DATA FOR THE TASK>
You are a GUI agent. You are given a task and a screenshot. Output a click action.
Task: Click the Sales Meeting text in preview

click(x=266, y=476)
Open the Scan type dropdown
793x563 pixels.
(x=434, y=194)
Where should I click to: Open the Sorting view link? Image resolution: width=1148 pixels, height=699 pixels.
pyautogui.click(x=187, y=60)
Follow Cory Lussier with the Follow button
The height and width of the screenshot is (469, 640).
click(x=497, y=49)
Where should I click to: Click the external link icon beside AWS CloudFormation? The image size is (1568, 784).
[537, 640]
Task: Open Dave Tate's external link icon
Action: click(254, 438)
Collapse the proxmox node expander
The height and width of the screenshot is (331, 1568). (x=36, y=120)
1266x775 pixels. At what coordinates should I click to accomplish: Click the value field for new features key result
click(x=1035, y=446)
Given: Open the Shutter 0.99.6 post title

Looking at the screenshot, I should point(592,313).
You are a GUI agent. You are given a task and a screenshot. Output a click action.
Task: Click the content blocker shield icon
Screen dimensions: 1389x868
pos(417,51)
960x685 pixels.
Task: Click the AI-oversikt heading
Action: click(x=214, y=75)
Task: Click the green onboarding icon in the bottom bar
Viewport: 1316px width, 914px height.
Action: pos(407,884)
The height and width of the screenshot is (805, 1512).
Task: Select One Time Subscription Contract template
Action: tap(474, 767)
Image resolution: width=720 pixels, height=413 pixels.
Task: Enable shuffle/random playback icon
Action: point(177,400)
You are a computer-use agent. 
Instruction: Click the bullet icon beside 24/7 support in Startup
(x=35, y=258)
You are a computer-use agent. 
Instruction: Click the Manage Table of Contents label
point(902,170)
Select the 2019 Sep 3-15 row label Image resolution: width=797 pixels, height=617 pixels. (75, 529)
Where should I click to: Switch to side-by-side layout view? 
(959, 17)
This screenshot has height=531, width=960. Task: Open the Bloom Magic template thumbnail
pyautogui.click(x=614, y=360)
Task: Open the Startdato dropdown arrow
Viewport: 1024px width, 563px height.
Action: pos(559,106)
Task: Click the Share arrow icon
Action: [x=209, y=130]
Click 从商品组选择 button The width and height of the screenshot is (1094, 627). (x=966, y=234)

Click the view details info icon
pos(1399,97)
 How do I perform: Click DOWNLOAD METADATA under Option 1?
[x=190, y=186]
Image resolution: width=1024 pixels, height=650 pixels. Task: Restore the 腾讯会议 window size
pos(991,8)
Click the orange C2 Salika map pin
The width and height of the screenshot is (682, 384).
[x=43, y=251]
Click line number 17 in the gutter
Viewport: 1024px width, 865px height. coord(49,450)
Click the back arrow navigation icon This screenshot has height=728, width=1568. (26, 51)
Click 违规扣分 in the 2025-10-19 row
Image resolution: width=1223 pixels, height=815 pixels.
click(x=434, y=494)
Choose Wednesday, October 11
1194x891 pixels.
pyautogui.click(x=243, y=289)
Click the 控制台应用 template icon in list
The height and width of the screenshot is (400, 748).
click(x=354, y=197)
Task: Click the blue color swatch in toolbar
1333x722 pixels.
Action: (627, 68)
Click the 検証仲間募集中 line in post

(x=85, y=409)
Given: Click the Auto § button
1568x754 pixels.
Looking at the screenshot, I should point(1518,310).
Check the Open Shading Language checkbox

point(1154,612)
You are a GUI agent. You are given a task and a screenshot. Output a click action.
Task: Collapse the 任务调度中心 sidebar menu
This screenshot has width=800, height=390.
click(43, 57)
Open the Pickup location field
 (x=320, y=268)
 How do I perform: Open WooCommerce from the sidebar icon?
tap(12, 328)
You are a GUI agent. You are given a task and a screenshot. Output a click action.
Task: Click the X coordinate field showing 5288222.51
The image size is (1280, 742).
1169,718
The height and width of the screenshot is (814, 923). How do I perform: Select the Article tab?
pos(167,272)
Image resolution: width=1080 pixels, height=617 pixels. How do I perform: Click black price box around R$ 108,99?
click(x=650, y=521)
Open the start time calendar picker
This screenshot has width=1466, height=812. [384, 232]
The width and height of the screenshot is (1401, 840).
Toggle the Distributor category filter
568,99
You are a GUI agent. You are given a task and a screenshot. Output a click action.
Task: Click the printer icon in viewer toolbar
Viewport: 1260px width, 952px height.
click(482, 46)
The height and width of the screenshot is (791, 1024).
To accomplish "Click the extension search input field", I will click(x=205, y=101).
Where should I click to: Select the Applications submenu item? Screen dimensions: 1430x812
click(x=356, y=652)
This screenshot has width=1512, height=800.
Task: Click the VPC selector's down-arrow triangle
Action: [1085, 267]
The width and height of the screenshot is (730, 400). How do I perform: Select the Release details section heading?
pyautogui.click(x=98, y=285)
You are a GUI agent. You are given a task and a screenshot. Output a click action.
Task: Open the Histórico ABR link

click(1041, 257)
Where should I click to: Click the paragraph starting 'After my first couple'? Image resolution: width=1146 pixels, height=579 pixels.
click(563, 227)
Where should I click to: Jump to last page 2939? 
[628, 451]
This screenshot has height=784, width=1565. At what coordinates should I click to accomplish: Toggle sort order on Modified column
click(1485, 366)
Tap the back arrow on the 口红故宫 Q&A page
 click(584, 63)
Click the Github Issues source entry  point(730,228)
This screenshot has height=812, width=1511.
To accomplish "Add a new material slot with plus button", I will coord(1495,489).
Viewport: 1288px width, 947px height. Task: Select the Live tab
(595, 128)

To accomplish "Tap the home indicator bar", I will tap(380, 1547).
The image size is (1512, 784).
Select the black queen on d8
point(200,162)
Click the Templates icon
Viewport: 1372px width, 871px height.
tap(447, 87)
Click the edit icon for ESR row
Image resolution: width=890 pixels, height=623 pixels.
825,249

WHAT IS BEING ASKED>
Change every "Where should I click to" in the items to "Where do I click to" and reproduce all the items with nothing else altered.

ANSWER TO THE TASK>
You are a GUI agent. You are given a task and a screenshot. Output a click action.
Task: Click the Sales Meeting text in preview

click(x=266, y=476)
Open the Scan type dropdown
793x563 pixels.
(x=434, y=194)
Where do I click to: Open the Sorting view link? Image resolution: width=1148 pixels, height=699 pixels.
pyautogui.click(x=187, y=60)
Follow Cory Lussier with the Follow button
The height and width of the screenshot is (469, 640).
click(x=497, y=49)
Where do I click to: Click the external link icon beside AWS CloudFormation? The image size is (1568, 784).
[537, 640]
Task: Open Dave Tate's external link icon
Action: click(254, 438)
Collapse the proxmox node expander
The height and width of the screenshot is (331, 1568). (x=36, y=120)
1266x775 pixels. At what coordinates should I click to accomplish: Click the value field for new features key result
click(x=1035, y=446)
Given: Open the Shutter 0.99.6 post title

Looking at the screenshot, I should point(592,313).
You are a GUI agent. You are given a task and a screenshot. Output a click action.
Task: Click the content blocker shield icon
Screen dimensions: 1389x868
pos(417,51)
960x685 pixels.
Task: Click the AI-oversikt heading
Action: click(x=214, y=75)
Task: Click the green onboarding icon in the bottom bar
Viewport: 1316px width, 914px height.
Action: pos(407,884)
The height and width of the screenshot is (805, 1512).
Task: Select One Time Subscription Contract template
Action: tap(474, 767)
Image resolution: width=720 pixels, height=413 pixels.
Task: Enable shuffle/random playback icon
Action: point(177,400)
You are a computer-use agent. 
Instruction: Click the bullet icon beside 24/7 support in Startup
(x=35, y=258)
You are a computer-use agent. 
Instruction: Click the Manage Table of Contents label
point(902,170)
Select the 2019 Sep 3-15 row label Image resolution: width=797 pixels, height=617 pixels. (75, 529)
Where do I click to: Switch to side-by-side layout view? 
(959, 17)
This screenshot has height=531, width=960. Task: Open the Bloom Magic template thumbnail
pyautogui.click(x=614, y=360)
Task: Open the Startdato dropdown arrow
Viewport: 1024px width, 563px height.
Action: pos(559,106)
Task: Click the Share arrow icon
Action: [x=209, y=130]
Click 从商品组选择 button The width and height of the screenshot is (1094, 627). (x=966, y=234)

Click the view details info icon
pos(1399,97)
 How do I perform: Click DOWNLOAD METADATA under Option 1?
[x=190, y=186]
Image resolution: width=1024 pixels, height=650 pixels. Task: Restore the 腾讯会议 window size
pos(991,8)
Click the orange C2 Salika map pin
The width and height of the screenshot is (682, 384).
[x=43, y=251]
Click line number 17 in the gutter
Viewport: 1024px width, 865px height. coord(49,450)
Click the back arrow navigation icon This screenshot has height=728, width=1568. (26, 51)
Click 违规扣分 in the 2025-10-19 row
Image resolution: width=1223 pixels, height=815 pixels.
click(x=434, y=494)
Choose Wednesday, October 11
1194x891 pixels.
pyautogui.click(x=243, y=289)
Click the 控制台应用 template icon in list
The height and width of the screenshot is (400, 748).
click(x=354, y=197)
Task: Click the blue color swatch in toolbar
1333x722 pixels.
Action: (627, 68)
Click the 検証仲間募集中 line in post

(x=85, y=409)
Given: Click the Auto § button
1568x754 pixels.
Looking at the screenshot, I should point(1518,310).
Check the Open Shading Language checkbox

point(1154,612)
You are a GUI agent. You are given a task and a screenshot. Output a click action.
Task: Collapse the 任务调度中心 sidebar menu
This screenshot has width=800, height=390.
click(43, 57)
Open the Pickup location field
 (x=320, y=268)
 How do I perform: Open WooCommerce from the sidebar icon?
tap(12, 328)
You are a GUI agent. You are given a task and a screenshot. Output a click action.
Task: Click the X coordinate field showing 5288222.51
The image size is (1280, 742).
1169,718
The height and width of the screenshot is (814, 923). How do I perform: Select the Article tab?
pos(167,272)
Image resolution: width=1080 pixels, height=617 pixels. How do I perform: Click black price box around R$ 108,99?
click(x=650, y=521)
Open the start time calendar picker
This screenshot has width=1466, height=812. [384, 232]
The width and height of the screenshot is (1401, 840).
Toggle the Distributor category filter
568,99
You are a GUI agent. You are given a task and a screenshot. Output a click action.
Task: Click the printer icon in viewer toolbar
Viewport: 1260px width, 952px height.
click(482, 46)
The height and width of the screenshot is (791, 1024).
To accomplish "Click the extension search input field", I will click(x=205, y=101).
Where do I click to: Select the Applications submenu item? Screen dimensions: 1430x812
click(x=356, y=652)
This screenshot has width=1512, height=800.
Task: Click the VPC selector's down-arrow triangle
Action: [1085, 267]
The width and height of the screenshot is (730, 400). How do I perform: Select the Release details section heading?
pyautogui.click(x=98, y=285)
You are a GUI agent. You are given a task and a screenshot. Output a click action.
Task: Open the Histórico ABR link

click(1041, 257)
Where do I click to: Click the paragraph starting 'After my first couple'? Image resolution: width=1146 pixels, height=579 pixels.
click(563, 227)
Where do I click to: Jump to last page 2939? 
[628, 451]
This screenshot has height=784, width=1565. At what coordinates should I click to accomplish: Toggle sort order on Modified column
click(1485, 366)
Tap the back arrow on the 口红故宫 Q&A page
 click(584, 63)
Click the Github Issues source entry  point(730,228)
This screenshot has height=812, width=1511.
To accomplish "Add a new material slot with plus button", I will coord(1495,489).
Viewport: 1288px width, 947px height. Task: Select the Live tab
(595, 128)

To accomplish "Tap the home indicator bar", I will tap(380, 1547).
The image size is (1512, 784).
Select the black queen on d8
point(200,162)
Click the Templates icon
Viewport: 1372px width, 871px height.
tap(447, 87)
Click the edit icon for ESR row
Image resolution: width=890 pixels, height=623 pixels.
825,249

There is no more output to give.